UK-based oil and gas exploration and production company Tullow Oil has announced that the deeper section of the Tweneboa-1 exploration well offshore Ghana, and the Karuka-2 exploration well drilling the Vundu prospect in Uganda’s Block 2 have both encountered oil bearing sands.

On behalf of the Deepwater Tano license partners, Tullow has announced that following the light hydrocarbon discovery reported earlier in March 2009, the Tweneboa-1 well has been deepened to 3,938m and encountered 4m of oil bearing sands as well as an over-pressured zone at total depth.

Tullow Oil has said that the Tweneboa-1 well was drilled by the Eirik Raude deepwater rig in a water depth of 1,148m some 25km west of the Jubilee Field.

According to the company, the Karuka-2 exploration well on the Vundu prospect in Block 2 as been drilled and logged. The well reached a total depth of 897m and encountered limited thin-bedded oil bearing sands from 764m to 772m.

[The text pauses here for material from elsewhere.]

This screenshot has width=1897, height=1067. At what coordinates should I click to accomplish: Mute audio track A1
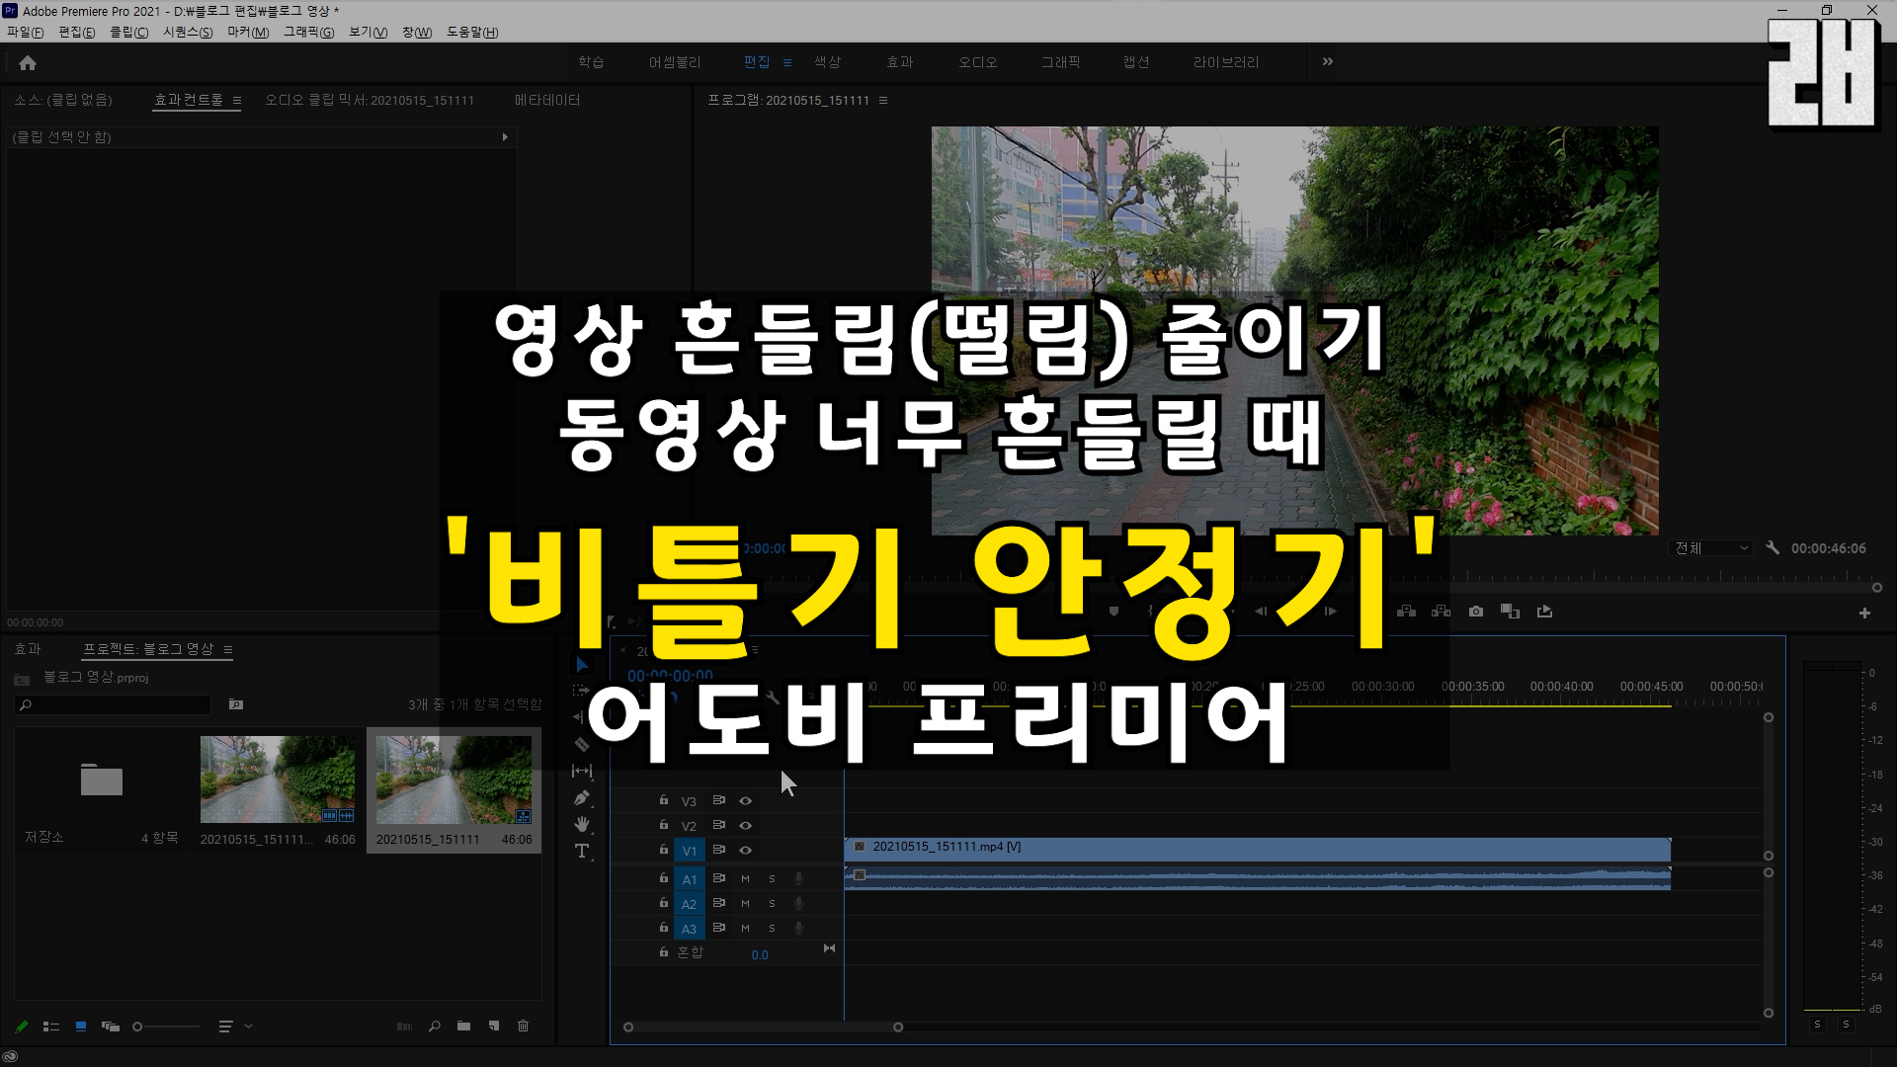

Karuka-2 was located 6km south-west of the Karuka-1 well and was a higher risk well designed to test upside potential in the secondary escarpment play. The Karuka-2 well is being suspended and the rig will then move to drill the amplitude supported Nsoga prospect in the Victoria Nile Delta play which is expected to spud in early April 2009.

Furthermore, the Nabors 221 rig is fully rigged up on the shore of Lake Albert and is expected to commence drilling the Ngassa-2 exploration well imminently. Ngassa is expected to take up to 90 days to drill.